The records are to be reproduced verbatim.

(Saved data entries)
▽

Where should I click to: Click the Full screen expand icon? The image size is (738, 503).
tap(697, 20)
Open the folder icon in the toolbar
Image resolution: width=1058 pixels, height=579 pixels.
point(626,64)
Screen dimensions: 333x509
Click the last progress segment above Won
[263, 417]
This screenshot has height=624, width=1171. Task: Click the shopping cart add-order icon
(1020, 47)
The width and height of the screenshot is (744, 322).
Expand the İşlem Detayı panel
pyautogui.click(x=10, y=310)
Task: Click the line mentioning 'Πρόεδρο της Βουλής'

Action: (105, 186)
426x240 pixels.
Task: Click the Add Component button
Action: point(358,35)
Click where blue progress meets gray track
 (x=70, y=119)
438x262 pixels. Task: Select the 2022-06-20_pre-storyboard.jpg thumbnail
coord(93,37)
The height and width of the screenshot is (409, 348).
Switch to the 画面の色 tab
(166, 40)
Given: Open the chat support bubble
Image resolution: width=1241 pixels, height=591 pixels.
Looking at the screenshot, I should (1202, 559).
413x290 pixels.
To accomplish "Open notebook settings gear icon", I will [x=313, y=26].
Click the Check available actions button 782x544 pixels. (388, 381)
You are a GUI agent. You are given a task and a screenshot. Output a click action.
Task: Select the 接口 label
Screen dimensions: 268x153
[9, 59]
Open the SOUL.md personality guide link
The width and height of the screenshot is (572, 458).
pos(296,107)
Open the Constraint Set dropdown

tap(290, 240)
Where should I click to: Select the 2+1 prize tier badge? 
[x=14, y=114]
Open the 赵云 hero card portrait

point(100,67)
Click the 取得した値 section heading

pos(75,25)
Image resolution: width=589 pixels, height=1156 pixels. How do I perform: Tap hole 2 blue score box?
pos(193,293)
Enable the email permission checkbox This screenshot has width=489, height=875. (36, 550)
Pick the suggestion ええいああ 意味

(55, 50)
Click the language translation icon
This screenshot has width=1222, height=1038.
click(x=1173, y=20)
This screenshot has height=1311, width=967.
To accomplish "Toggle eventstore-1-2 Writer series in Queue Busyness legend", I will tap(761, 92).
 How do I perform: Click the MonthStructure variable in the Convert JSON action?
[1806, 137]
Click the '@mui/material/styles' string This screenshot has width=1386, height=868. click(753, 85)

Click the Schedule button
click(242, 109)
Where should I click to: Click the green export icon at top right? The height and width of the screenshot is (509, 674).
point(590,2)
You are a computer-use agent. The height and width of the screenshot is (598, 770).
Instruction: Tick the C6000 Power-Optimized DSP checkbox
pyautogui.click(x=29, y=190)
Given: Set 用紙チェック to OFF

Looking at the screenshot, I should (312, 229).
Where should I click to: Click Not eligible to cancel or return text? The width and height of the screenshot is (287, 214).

△

ANSWER SPACE —
Where should I click to: Click the Full screen expand icon? The image size is (738, 503).
tap(697, 20)
Open the folder icon in the toolbar
Image resolution: width=1058 pixels, height=579 pixels.
point(626,64)
Screen dimensions: 333x509
Click the last progress segment above Won
[263, 417]
This screenshot has height=624, width=1171. Task: Click the shopping cart add-order icon
(1020, 47)
The width and height of the screenshot is (744, 322).
Expand the İşlem Detayı panel
pyautogui.click(x=10, y=310)
Task: Click the line mentioning 'Πρόεδρο της Βουλής'

Action: (105, 186)
426x240 pixels.
Task: Click the Add Component button
Action: point(358,35)
Click where blue progress meets gray track
 (x=70, y=119)
438x262 pixels. Task: Select the 2022-06-20_pre-storyboard.jpg thumbnail
coord(93,37)
The height and width of the screenshot is (409, 348).
Switch to the 画面の色 tab
(166, 40)
Given: Open the chat support bubble
Image resolution: width=1241 pixels, height=591 pixels.
Looking at the screenshot, I should (1202, 559).
413x290 pixels.
To accomplish "Open notebook settings gear icon", I will [x=313, y=26].
Click the Check available actions button 782x544 pixels. (388, 381)
You are a GUI agent. You are given a task and a screenshot. Output a click action.
Task: Select the 接口 label
Screen dimensions: 268x153
[9, 59]
Open the SOUL.md personality guide link
The width and height of the screenshot is (572, 458).
pos(296,107)
Open the Constraint Set dropdown

tap(290, 240)
Where should I click to: Select the 2+1 prize tier badge? 
[x=14, y=114]
Open the 赵云 hero card portrait

point(100,67)
Click the 取得した値 section heading

pos(75,25)
Image resolution: width=589 pixels, height=1156 pixels. How do I perform: Tap hole 2 blue score box?
pos(193,293)
Enable the email permission checkbox This screenshot has width=489, height=875. (36, 550)
Pick the suggestion ええいああ 意味

(55, 50)
Click the language translation icon
This screenshot has width=1222, height=1038.
click(x=1173, y=20)
This screenshot has height=1311, width=967.
To accomplish "Toggle eventstore-1-2 Writer series in Queue Busyness legend", I will tap(761, 92).
 How do I perform: Click the MonthStructure variable in the Convert JSON action?
[1806, 137]
Click the '@mui/material/styles' string This screenshot has width=1386, height=868. click(753, 85)

Click the Schedule button
click(242, 109)
Where should I click to: Click the green export icon at top right? The height and width of the screenshot is (509, 674).
point(590,2)
You are a computer-use agent. The height and width of the screenshot is (598, 770).
Instruction: Tick the C6000 Power-Optimized DSP checkbox
pyautogui.click(x=29, y=190)
Given: Set 用紙チェック to OFF

Looking at the screenshot, I should (312, 229).
Where should I click to: Click Not eligible to cancel or return text? The width and height of the screenshot is (287, 214).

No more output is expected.